Malheureusement, quand Fridtjof et sa gang arrivèrent à Godthåb, il était trop tard dans l’année pour reprendre le bateau jusqu’en Norvège à cause de la glace, faique ils restèrent pognés là pendant sept mois. Pas ben ben grave : l’explorateur en profita pour chasser, pêcher pis étudier le mode de vie des Inuits, ce qui allait lui être utile plus tard. D’ailleurs, il dit dans son journal que ça lui coûtait quasiment de partir, tellement il avait eu du fun avec eux‑autres.

Eva, la femme de Fridtjof. Pour l’époque, son costume était scandaleux (on voit ses cheviiiiilles! Perversion!). (photo Wikipedia)

Quand Fridtjof revint en Norvège, heille!
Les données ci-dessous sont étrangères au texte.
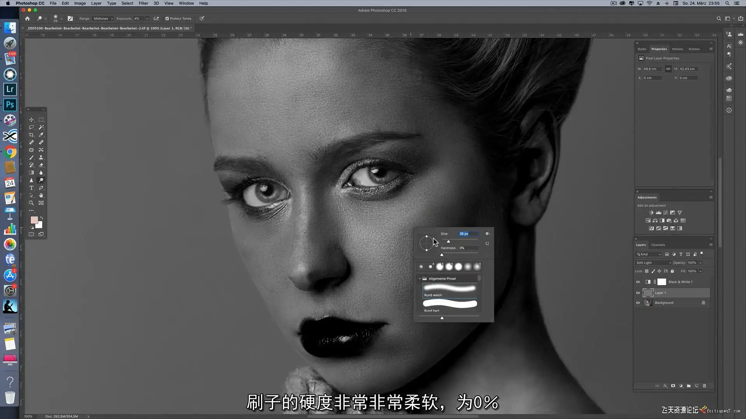This screenshot has height=419, width=746.
Task: Click the brush Size input field
Action: click(x=468, y=234)
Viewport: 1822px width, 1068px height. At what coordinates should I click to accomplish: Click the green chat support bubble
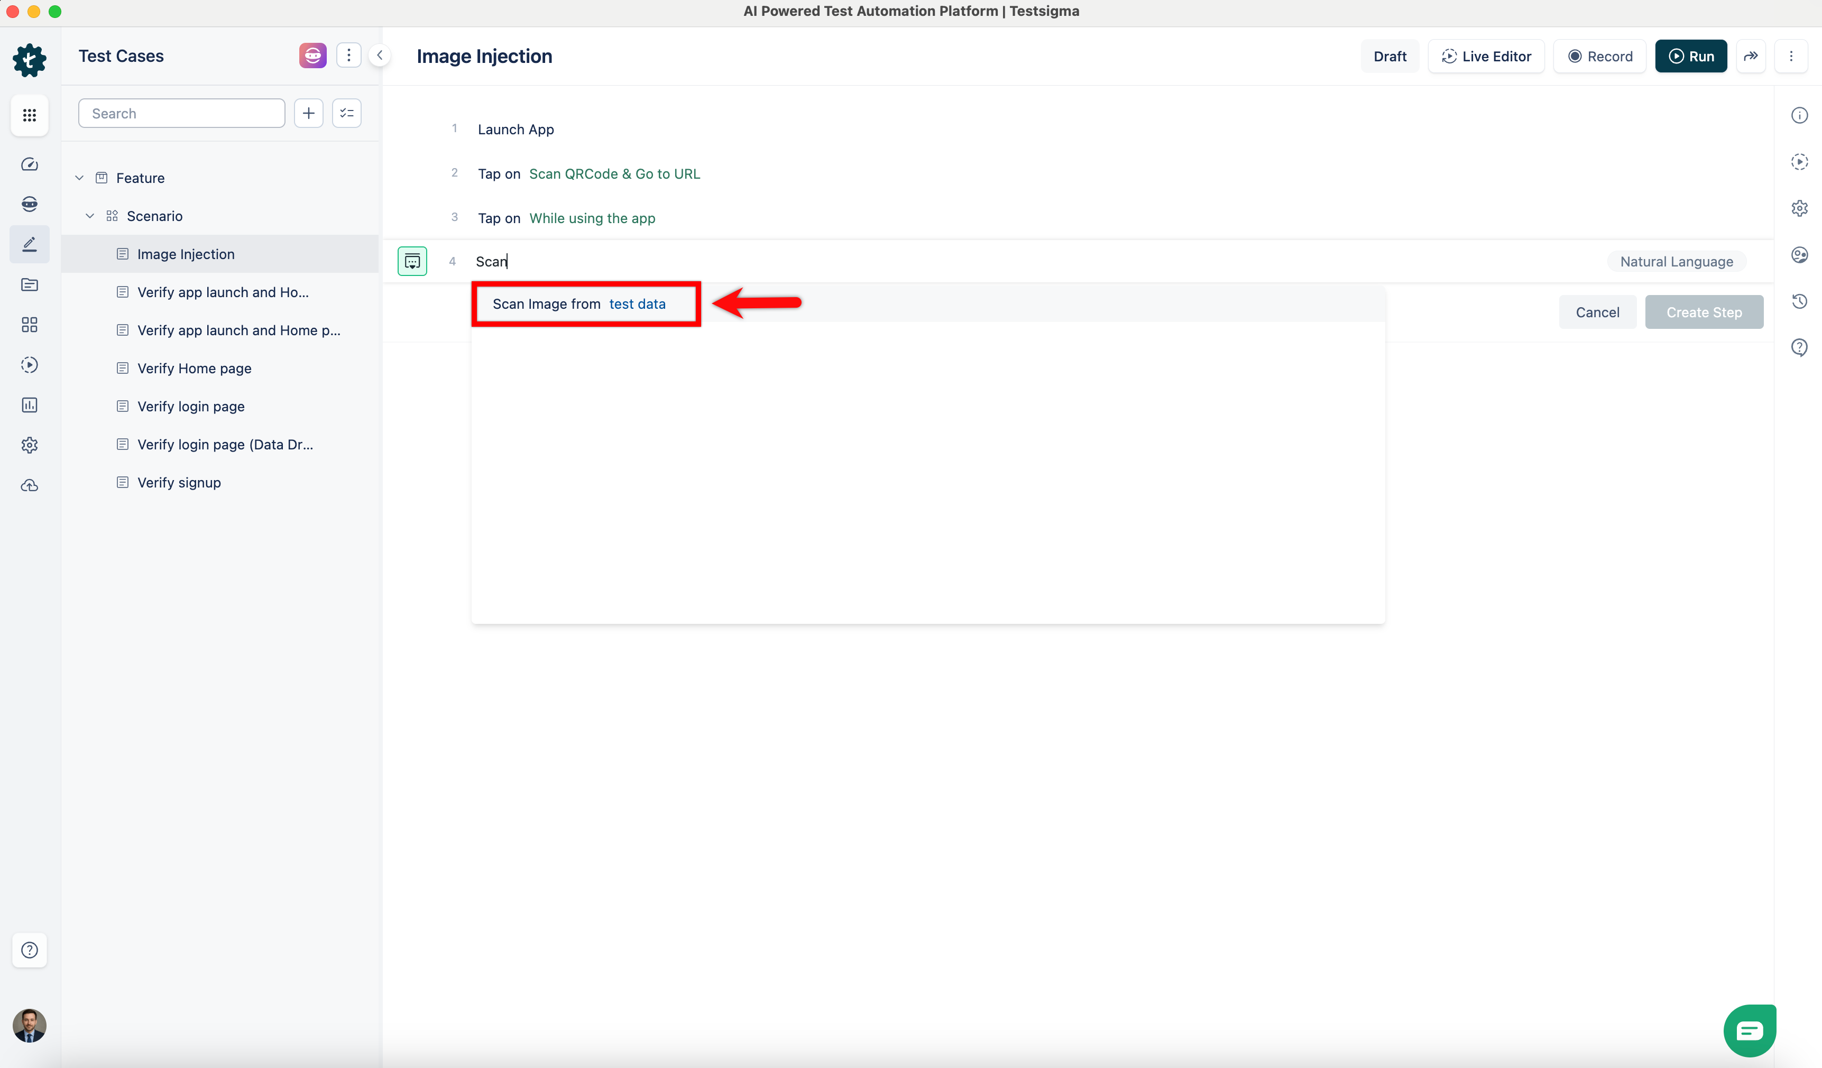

Là y’avait pu personne pour le traiter de fou. C’était le nouveau héros national! Quand il débarqua à Christiania (astheure Oslo, la capitale de la Norvège), le tiers de la ville était là pour l’acclamer. Il était demandé partout pour faire des conférences et reçut un char pis une barge d’honneurs. Ah, pis aussi, il se maria avec Eva Sars, célèbre chanteuse lyrique et fichue de bonne skieuse.

C’était ben le fun, tout ça, mais ça prit pas grand temps pour qu’une nouvelle idée lui excite le poil des jambes :

« Mettons qu’on construit un bateau assez petit pis solide pour qu’y glisse en dehors de l’eau au lieu de s’écrapoutir quand il est pris dans la glace, là… Ben en faisant exprès pour rester pognés dans la banquise pis en se laissant dériver, peut-être qu’on serait capables de se rendre au pôle Nord? »

Ça a tu marché? C’est ce qu’on va voir la semaine prochaine.

Partie 2

*Ça se prononce « Frite-yof ».
**Bateau qui sert à chasser le phoque.
***Inexplorée… par les Blancs. Y’avait des Inuits là depuis longtemps.